- [Given information]
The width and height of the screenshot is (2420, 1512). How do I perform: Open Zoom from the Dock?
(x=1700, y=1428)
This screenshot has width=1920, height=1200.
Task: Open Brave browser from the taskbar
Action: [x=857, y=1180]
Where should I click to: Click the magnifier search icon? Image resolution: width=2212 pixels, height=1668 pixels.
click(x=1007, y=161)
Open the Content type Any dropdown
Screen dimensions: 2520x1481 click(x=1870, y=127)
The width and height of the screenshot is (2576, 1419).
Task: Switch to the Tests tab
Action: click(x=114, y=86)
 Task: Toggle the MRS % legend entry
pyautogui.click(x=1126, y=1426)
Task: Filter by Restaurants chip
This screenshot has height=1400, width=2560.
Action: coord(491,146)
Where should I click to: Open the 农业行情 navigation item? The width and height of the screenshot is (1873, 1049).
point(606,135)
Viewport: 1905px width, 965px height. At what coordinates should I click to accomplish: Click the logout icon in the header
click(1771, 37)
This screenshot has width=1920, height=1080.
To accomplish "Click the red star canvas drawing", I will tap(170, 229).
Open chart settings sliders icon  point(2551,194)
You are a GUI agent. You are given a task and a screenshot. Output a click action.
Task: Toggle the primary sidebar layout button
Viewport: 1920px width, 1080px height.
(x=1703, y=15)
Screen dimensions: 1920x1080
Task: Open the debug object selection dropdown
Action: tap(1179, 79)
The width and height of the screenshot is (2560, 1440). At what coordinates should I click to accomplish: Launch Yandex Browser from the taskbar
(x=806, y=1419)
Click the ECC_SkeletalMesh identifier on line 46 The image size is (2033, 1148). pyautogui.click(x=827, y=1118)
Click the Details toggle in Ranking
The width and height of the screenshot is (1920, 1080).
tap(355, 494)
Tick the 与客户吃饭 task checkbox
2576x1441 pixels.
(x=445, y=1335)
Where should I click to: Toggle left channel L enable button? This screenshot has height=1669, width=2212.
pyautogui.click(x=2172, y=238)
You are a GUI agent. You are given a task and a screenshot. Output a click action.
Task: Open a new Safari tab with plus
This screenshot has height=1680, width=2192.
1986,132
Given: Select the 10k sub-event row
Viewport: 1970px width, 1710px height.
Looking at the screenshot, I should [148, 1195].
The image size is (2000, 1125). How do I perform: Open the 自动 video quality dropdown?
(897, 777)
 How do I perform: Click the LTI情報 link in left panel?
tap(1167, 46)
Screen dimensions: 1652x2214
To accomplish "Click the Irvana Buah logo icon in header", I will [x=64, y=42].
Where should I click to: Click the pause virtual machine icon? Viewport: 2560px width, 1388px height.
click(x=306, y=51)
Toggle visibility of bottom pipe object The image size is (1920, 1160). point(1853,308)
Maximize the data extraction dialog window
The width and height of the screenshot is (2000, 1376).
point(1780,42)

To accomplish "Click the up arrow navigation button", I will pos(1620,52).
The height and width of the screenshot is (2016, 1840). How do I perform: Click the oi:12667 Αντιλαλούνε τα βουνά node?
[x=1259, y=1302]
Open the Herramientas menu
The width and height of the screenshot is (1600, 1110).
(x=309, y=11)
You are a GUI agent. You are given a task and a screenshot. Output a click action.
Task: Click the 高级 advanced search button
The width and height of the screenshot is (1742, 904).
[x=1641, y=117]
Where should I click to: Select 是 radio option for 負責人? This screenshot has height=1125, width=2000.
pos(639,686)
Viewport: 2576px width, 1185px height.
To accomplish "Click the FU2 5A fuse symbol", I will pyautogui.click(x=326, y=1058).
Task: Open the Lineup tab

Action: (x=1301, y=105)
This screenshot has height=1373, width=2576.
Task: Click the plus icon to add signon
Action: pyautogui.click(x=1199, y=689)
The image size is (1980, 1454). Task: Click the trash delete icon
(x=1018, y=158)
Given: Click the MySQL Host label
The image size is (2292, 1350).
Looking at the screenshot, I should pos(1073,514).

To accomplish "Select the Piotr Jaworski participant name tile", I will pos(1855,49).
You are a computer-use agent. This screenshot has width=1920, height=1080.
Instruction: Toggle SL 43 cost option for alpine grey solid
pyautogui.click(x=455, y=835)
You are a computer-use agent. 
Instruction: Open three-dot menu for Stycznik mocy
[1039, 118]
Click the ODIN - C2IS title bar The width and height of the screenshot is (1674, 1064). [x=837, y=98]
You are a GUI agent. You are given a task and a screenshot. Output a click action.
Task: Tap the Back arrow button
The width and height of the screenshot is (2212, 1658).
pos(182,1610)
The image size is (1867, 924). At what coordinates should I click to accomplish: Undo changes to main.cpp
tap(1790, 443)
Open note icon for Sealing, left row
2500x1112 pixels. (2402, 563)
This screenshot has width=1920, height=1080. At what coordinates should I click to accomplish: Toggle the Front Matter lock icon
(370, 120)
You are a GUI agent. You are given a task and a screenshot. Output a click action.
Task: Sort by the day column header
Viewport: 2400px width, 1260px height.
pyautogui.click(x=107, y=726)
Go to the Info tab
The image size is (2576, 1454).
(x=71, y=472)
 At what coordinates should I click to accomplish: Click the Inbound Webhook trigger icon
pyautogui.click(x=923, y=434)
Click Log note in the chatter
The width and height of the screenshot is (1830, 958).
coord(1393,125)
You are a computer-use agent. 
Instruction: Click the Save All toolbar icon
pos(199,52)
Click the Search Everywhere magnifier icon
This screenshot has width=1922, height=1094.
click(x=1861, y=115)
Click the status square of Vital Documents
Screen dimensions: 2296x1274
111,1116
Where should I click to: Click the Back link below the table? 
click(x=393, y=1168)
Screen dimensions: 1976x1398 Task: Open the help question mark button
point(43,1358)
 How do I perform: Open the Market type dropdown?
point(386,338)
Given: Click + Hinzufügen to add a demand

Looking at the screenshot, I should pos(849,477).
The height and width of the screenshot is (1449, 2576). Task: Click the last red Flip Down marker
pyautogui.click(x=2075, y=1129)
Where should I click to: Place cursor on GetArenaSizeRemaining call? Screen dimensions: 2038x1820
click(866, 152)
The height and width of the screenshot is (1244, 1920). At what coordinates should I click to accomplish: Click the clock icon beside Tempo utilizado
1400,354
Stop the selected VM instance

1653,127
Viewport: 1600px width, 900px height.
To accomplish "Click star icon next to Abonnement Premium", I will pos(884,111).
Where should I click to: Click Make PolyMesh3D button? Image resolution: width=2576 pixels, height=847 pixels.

- [Task description] Wherever the string "will" appears in a line of the records, copy that line.

- [Output for this exercise]
To accomplish "Click the red star canvas drawing", I will tap(170, 229).
To accomplish "Click the Irvana Buah logo icon in header", I will [x=64, y=42].
To accomplish "Click the up arrow navigation button", I will pos(1620,52).
To accomplish "Click the FU2 5A fuse symbol", I will pyautogui.click(x=326, y=1058).
To accomplish "Select the Piotr Jaworski participant name tile", I will pos(1855,49).
To accomplish "Click star icon next to Abonnement Premium", I will pos(884,111).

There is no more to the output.